The program continued to blossom recently as vegetables grown at the jail were donated to area food banks.
"They take pride in their gardens and helping others," Grudek said.
The program so far has involved trustee Troy Lewis, who takes care of two garden tracts at the county facility. Lewis grows corn, cucumbers, okra, squash, tomatoes, peppers, watermelon, cantelope and other vegetables that he picks on a daily basis for distribution at local food banks throughout Carroll County.
"It feels good to contribute," Lewis said. "I've worked in the garden for two years and it's expanded. This year the crops are better and we're able to give away more food."
Lewis, as well as Walt Noftsger the county facility maintenance supervisor,, and Lt. Archie Rousey have taken the vegetables to Loaves And Fishes Food Bank of the Ozarks in Berryville, and on Wednesday took a truck load to the Bethel Baptist in Green Forest, which serves as the city's food bank. Future endeavors include adding the Eureka Springs food bank, as well.
The project was started on a smaller scale with just a few plants, but Noftsger says its been growing ever since.

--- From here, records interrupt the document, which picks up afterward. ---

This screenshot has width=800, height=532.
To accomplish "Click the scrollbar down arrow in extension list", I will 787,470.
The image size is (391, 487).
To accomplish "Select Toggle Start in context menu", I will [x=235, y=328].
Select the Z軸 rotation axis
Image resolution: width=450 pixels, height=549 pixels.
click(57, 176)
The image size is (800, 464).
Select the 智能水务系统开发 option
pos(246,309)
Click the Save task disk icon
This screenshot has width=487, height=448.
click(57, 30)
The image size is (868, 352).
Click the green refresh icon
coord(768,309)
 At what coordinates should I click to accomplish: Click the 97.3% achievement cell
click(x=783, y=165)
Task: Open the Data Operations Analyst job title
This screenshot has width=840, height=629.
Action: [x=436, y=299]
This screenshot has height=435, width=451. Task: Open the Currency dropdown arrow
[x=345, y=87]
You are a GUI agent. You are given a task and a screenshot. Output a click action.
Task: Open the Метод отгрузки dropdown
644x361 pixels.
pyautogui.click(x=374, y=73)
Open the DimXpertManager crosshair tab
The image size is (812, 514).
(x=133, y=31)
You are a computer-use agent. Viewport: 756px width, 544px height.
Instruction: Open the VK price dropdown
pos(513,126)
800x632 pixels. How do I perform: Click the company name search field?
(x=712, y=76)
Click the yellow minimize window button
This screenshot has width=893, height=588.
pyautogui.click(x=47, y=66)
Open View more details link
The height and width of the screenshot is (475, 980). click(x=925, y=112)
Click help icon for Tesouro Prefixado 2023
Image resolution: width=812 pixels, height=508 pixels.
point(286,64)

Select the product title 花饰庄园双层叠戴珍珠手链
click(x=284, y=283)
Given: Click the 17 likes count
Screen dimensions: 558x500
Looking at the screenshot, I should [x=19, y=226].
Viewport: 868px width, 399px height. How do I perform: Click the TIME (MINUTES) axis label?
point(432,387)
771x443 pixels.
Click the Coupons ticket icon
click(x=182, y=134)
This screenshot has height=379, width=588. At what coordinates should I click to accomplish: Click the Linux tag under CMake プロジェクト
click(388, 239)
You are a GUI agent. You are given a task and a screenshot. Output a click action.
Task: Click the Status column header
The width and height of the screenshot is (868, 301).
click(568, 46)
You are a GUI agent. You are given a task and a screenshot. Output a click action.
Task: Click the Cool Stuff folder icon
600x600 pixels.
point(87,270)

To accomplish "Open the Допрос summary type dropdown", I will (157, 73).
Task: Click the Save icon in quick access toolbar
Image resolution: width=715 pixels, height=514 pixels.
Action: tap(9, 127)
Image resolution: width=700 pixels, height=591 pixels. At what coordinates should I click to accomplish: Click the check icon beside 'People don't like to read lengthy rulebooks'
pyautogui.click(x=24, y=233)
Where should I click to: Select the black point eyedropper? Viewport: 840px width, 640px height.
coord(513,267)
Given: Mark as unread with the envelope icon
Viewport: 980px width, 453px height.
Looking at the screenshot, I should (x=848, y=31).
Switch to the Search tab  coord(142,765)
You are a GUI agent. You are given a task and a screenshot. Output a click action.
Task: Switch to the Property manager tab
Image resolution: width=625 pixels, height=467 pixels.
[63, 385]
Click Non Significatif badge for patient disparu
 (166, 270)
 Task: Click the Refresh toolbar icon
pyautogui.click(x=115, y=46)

"Normally we go buy seeds at the local businesses in Berryville and it's really taken off," he added. "In fact the Kiwanis Club, was here the other day taking pictures and looking around at the project."
Also, the garden has been helpful in supplementing the inmate food supply at the jail.
"It's a terrific idea," Rousey said. "Not only does it supplement our food costs, it helps the community. Last year was the first time we worked with the food banks, and this year we plan on making more trips with this bumper crop we have."
Jimmy Jones donated the soil and Pam Webb supplied chicken litter as fertilizer for the gardens.
"We're serving up a lot of vegetables these days," Rousey added. "And it's saving us money and we're able to help out the county food banks at the same time."
Lewis said that he has used a catch and release system to rid the garden of harmful pests.
"I've caught a few groundhogs and racoons and released them in other places," Lewis said. "For the most part, we don't have many problems with animals eating our crops."